Fig. 3. P@aPDL1 combined with Vadimezan promotes anti-tumour effects in the 4T1 tumour model.

a Schematics of the 4T1 breast cancer metastatic model and treatment. Mice received were treated 10 days post-tumour cells inoculation. Mice received 1 mg kg⁻¹ aPDL1 antibody or 15 mg kg⁻¹ Vadimezan. b In vivo tumour bioluminescence images of mice that received different treatments. c Tumour bioluminescence intensity growth kinetics in different groups. d Survival rates of mice treated in different groups, n = 8 biologically independent animals. e Metastatic index (tumour region/total region) and f representative lung photograph and g H&E staining of tumour lesions after different treatments. n = 4 biologically independent samples in e, pink line indicate the tumours in the lung parenchyma in f.

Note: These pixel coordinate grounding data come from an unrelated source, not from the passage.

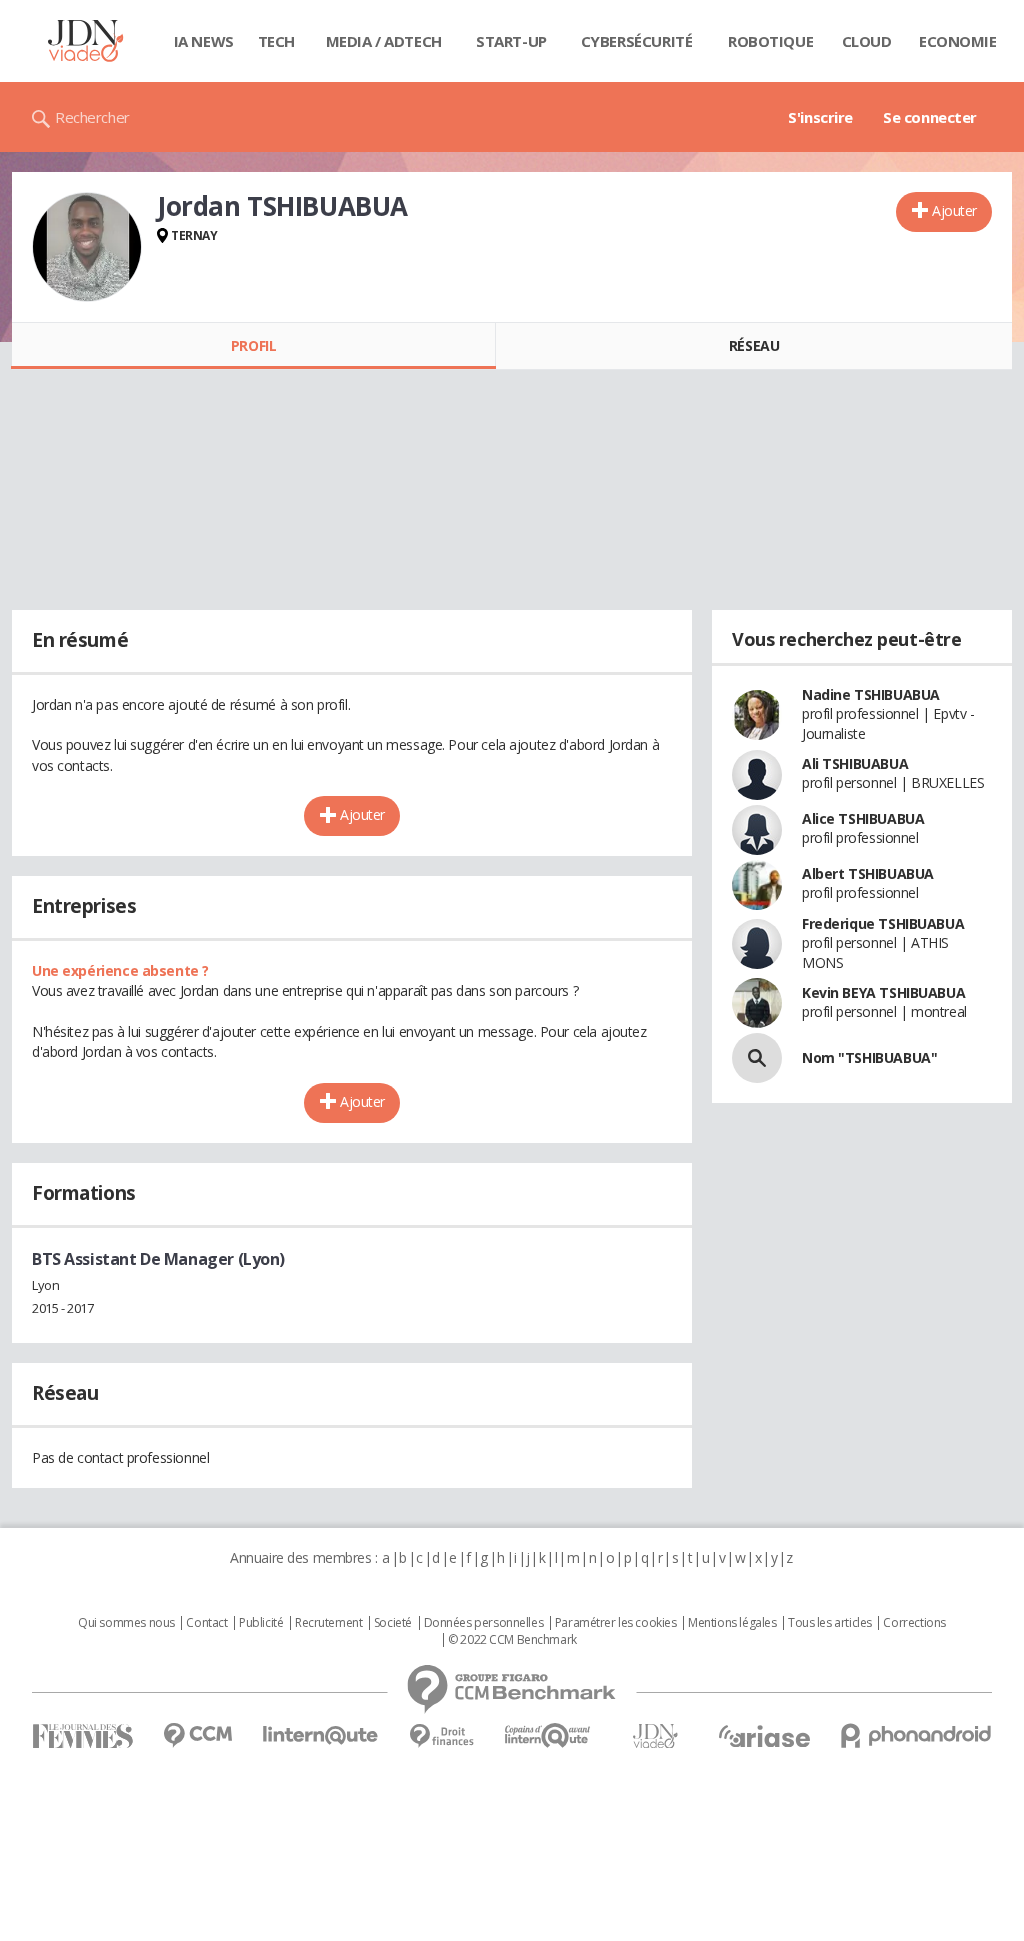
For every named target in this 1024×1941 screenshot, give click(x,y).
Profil (253, 345)
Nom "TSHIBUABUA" (869, 1057)
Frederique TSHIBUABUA (883, 923)
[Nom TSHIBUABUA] (757, 1058)
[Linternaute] (321, 1735)
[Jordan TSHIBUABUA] (87, 247)
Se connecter (930, 117)
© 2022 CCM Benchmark (512, 1640)
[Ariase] (764, 1736)
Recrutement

Scale bar for f is 1 cm, scale bar for g is 1 mm. G1, PBS; G2, aPDL1; G3, Vadimezan; G4, P@aPDL1; G5, P@aPDL1 + Vadimezan; G6, P@IgG + Vadimezan. Data are presented as mean ± SD, survival statistical significance was analysed by log-rank (Mantel–Cox) test, and the statistical significance in e was analysed via ANOVA (one-way, Tukey post-hoc test). P-value: **P < 0.01, ***P < 0.001. e G1 vs. G5: P = 0.0011, G2 vs. G5: P = 0.0013, G3 vs. G5: P = 0.0034, G4 vs. G5: P < 0.0001, G6 vs. G5: P = 0.0018.